Dispute over Sara’s confidential funds heats up at House
Opposition lawmakers on Friday said Marikina Rep. Stella Luz Quimbo was “engaged in misinformation” when she tried to justify the transfer of presidential funds to the Office of the Vice President (OVP) last year, saying that this was illegal.
Quimbo rejected the accusation by the Makabayan bloc saying the transfer of funds was “expressly allowed” by current budget rules.
She said in an interview with ANC earlier that “everything was legal” in the transfer because the money was sent to an existing budgetary “line item,” in Vice President Sara Duterte’s 2022 budget.
“The line item, which is confidential and intelligence funds, already existed in 2022. But the amount was zero,” she said in the interview.
The dispute between the Marikina lawmaker, who is the senior vice chair of the House appropriations panel, and the Makabayan representatives is over the use of President Marcos’ contingency fund as Duterte’s confidential fund.
A total of P221.424 million was moved from the contingency fund to the OVP, of which P125 million went to Duterte’s confidential fund in December 2022 after she sought the money in August, two months after taking office.
Reacting to Quimbo’s statements in the ANC interview, House Deputy Minority Leader France Castro of ACT Teachers party list, maintained that there was no confidential fund in the OVP’s 2022 budget, so Duterte wasn’t entitled to any confidential fund that year and her use of the P125 million was “unlawful.”
“I was taken aback because it seems that our colleague, with due respect to her, is engaged in misinformation about the confidential fund of the OVP having a line item in the 2022 General Appropriations Act (GAA),” Castro said at a press briefing.
“When we refer to a line item, it means there is an expressly provided budget allocation, there’s an amount. It’s nonexistent if it’s zero,” she said.
But Quimbo stood her ground.“I take strong exception to the accusation of spreading misinformation,” she told the Inquirer when asked to comment on the Makabayan bloc’s statement.

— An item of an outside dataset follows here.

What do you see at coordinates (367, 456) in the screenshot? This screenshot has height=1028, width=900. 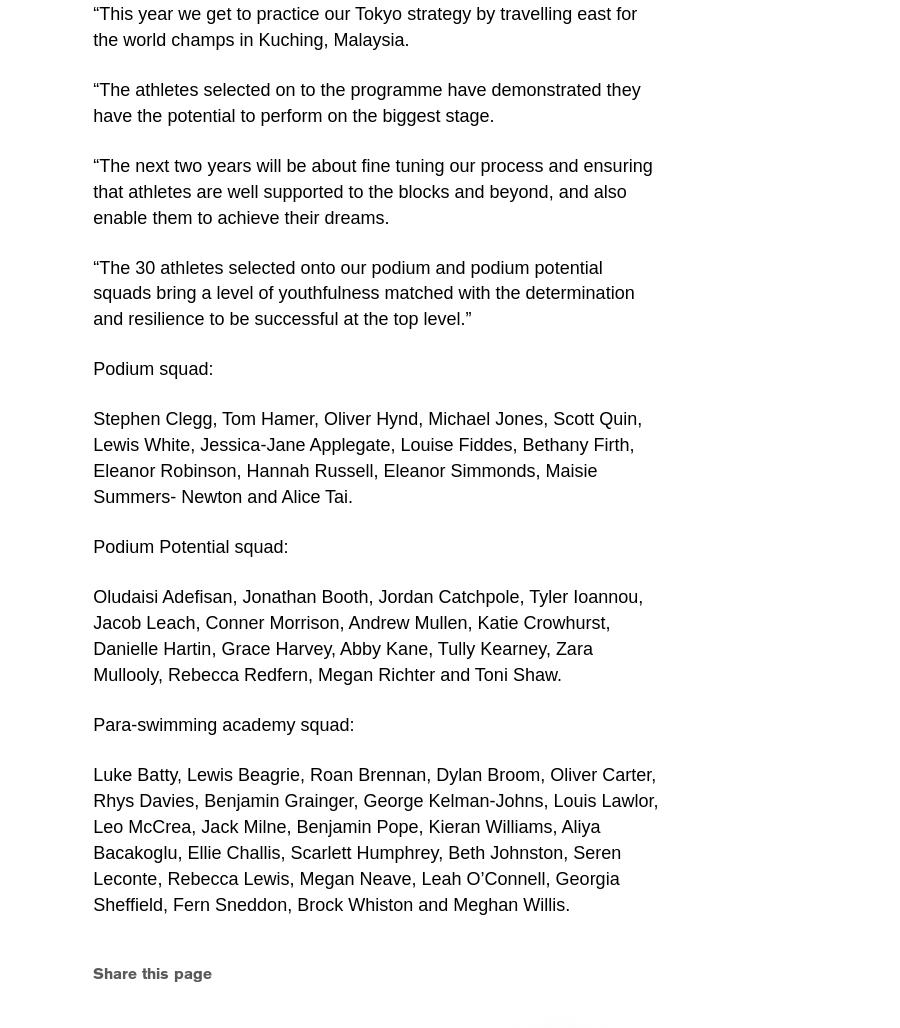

“It is clear,” Quimbo said, “that a transfer from the special purpose funds, such as contingent funds, to an existing budgetary item is expressly allowed, whether the item has zero allocation or not.”
No Leni request
“This is not a new practice. Such has been happening in past administrations, and it is always reported in the National Expenditure Program when it is sent to Congress,” she said.
Confidential fund spending is found under the budgetary category “confidential, intelligence and extraordinary expenses” of an agency’s maintenance and other operating expenses.
A check of the 2022 GAA showed that this category only had one line item in the OVP’s budget—a P620,000 allocation for “extraordinary and miscellaneous expenses.”
The OVP’s 2022 budget was the last to be proposed to Congress by then Vice President Leni Robredo, who did not ask for confidential expenses throughout her six-year term.
Quimbo said she was looking forward to the plenary deliberations on the proposed P5.768-trillion national budget for 2024, which will start on Sept. 18.
“I hope that by then, members of the House have studied the matter sufficiently and have at least read the NEP (National Expenditure Program) carefully,” she said.
The Makabayan bloc and other opposition lawmakers in the House and the Senate are opposed to allocations of confidential and intelligence funds (CIFs) to agencies not directly involved in national defense and security, particularly the OVP and the Department of Education (DepEd) which Duterte also heads.
The dispute may become a constitutional issue as other critics of the transfer of some of the presidential contingency funds for use as the OVP’s confidential fund cite a prohibition under a July 1, 2014 Supreme Court ruling authored by then Associate Justice Lucas Bersamin, the President’s executive secretary.
The decision pertained to the transfer of funds from one agency to another during the administration of the late President Benigno Aquino III.
It voided a provision under the Disbursement Acceleration Program (DAP) allowing “cross-border transfers” of Malacañang’s savings “to augment the appropriations of other offices outside the executive.”
The critics cited the specific ruling that barred the practice of “funding projects, activities and programs that were not covered by any appropriation” in the GAA.
This applied directly to the transfer of the presidential contingency fund to the OVP’s confidential fund which had zero or no allocation.
The Office of the Executive Secretary (OES) said in a statement that Mr. Marcos himself saw the need to release the fund in support of Duterte’s initiative upon the recommendation of the Department of Budget and Management.
The money was released under Special Provision No. 1 covering the 2022 contingent fund, it said.
Under that special provision, the President was authorized to approve releases “to cover funding requirements of new or urgent activities of NGA (national government agencies), among others, that need to be implemented during the year,” the OES said.
According to Duterte, the P221.424 million was for maintenance, operating and other expense items, such as financial assistance or subsidy amounting to P96.424 million, plus the P125 million in confidential funds for newly created satellite offices of the OVP.
Castro said the P125 million was used up in just 19 days—from Dec. 13 to Dec. 31, 2022, or an average spending of almost P7 million a day.